_Your assignment_.
Lines below that hold the word "computer" must be copied in full.

_Entries supplied_.
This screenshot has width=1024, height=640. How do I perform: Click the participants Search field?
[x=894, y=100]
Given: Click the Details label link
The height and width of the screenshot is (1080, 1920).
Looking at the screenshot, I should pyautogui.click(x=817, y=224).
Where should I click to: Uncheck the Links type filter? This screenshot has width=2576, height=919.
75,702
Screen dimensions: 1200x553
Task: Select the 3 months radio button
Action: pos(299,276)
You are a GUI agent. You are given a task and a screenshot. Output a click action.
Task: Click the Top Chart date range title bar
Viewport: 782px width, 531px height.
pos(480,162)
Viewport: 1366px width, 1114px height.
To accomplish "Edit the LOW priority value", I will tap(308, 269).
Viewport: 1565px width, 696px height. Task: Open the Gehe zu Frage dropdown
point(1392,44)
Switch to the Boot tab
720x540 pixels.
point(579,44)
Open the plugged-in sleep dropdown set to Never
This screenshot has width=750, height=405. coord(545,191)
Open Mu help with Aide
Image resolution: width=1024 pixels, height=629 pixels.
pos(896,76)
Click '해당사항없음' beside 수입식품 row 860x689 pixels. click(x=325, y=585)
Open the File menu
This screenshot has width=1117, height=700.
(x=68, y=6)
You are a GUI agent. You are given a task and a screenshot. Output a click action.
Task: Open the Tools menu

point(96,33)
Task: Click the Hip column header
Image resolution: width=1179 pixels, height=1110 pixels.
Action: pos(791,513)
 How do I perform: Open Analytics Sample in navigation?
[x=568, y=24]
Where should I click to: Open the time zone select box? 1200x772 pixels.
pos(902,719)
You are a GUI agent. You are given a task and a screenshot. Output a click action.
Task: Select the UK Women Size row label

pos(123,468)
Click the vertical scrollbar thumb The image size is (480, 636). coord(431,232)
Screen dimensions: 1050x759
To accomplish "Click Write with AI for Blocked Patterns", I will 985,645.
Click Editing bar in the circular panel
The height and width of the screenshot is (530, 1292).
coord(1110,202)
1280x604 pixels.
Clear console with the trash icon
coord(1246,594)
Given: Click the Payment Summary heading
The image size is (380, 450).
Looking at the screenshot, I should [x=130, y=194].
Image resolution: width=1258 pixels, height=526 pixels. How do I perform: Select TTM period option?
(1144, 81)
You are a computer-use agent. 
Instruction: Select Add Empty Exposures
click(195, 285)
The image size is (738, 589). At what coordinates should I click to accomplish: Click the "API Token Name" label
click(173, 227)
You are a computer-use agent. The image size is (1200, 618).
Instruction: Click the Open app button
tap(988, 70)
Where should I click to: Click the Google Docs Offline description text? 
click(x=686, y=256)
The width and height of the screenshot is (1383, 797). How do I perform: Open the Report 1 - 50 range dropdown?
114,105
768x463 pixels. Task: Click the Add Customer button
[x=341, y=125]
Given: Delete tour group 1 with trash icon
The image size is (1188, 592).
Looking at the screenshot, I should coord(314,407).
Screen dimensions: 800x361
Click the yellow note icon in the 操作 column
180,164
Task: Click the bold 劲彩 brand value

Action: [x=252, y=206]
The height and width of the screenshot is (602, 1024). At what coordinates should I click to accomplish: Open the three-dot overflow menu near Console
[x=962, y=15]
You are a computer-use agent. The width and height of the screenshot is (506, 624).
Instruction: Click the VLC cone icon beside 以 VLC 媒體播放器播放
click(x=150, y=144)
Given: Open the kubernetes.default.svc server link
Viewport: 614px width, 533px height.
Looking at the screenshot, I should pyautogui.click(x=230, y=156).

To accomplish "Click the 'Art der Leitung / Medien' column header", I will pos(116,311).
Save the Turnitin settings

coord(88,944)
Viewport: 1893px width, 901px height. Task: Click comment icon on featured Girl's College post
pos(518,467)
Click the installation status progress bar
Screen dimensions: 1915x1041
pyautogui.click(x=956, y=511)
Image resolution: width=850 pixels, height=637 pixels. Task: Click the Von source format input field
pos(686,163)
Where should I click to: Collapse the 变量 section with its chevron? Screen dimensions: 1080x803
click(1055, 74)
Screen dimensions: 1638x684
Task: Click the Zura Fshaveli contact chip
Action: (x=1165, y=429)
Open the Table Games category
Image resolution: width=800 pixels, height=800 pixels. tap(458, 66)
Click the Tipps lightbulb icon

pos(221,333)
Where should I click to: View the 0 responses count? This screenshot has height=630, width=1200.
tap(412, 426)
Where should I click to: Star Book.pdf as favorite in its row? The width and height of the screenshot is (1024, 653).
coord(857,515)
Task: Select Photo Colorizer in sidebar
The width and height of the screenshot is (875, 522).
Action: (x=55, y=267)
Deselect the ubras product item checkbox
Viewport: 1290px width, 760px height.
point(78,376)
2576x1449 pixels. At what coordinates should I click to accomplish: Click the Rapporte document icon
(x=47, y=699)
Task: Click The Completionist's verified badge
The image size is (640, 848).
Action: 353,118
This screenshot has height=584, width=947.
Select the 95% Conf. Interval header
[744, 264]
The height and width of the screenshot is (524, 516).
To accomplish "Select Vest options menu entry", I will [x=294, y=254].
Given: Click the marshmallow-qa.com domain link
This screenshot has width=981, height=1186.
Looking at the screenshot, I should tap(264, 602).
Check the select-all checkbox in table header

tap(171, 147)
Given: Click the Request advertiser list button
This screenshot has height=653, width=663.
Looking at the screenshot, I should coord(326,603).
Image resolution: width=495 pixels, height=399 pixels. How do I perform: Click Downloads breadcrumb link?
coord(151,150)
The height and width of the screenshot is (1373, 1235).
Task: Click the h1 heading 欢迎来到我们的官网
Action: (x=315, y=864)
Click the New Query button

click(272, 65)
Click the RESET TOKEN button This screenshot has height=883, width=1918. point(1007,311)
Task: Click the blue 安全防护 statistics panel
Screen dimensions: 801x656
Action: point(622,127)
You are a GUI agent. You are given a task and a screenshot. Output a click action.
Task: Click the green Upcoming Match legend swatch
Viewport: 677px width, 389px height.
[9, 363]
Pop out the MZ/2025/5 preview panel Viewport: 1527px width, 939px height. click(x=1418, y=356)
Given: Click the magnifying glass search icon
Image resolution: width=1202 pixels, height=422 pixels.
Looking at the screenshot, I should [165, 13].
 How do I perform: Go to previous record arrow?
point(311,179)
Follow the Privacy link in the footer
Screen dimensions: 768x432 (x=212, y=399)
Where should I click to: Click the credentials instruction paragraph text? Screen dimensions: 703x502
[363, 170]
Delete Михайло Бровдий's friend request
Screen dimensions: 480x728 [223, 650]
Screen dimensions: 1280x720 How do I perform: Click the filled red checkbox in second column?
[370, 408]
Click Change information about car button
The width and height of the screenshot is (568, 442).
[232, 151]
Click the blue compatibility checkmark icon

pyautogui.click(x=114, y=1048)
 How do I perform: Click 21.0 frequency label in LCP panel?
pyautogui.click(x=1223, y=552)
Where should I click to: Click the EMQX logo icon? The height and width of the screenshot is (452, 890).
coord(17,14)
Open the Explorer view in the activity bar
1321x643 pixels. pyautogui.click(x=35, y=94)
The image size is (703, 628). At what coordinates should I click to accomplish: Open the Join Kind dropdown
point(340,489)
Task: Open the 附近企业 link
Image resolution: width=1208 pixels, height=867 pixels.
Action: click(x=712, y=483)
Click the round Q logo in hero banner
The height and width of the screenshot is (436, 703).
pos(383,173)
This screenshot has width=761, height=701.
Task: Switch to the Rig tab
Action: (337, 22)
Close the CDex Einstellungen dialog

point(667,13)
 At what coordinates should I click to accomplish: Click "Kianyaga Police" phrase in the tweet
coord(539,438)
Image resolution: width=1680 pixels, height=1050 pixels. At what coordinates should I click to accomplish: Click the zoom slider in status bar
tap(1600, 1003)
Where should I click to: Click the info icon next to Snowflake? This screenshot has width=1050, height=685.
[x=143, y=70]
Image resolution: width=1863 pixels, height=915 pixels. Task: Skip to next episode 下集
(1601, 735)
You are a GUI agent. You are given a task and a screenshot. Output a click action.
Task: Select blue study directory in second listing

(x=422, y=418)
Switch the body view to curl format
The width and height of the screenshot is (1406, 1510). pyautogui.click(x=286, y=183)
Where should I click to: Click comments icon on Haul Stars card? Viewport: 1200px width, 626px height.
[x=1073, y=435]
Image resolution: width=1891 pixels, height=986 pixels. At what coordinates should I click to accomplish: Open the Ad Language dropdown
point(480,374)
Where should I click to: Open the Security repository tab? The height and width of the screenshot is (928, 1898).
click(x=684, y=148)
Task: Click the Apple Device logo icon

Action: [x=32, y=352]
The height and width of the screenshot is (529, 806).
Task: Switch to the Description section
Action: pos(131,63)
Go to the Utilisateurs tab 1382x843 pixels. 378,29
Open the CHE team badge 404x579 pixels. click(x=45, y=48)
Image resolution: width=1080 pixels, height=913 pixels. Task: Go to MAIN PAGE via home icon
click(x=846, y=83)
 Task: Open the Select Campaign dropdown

_Answer for this exercise_.
You are a computer-use agent. 
You are a computer-use agent. The image size is (1200, 618).
You are a computer-use agent. The width and height of the screenshot is (506, 624).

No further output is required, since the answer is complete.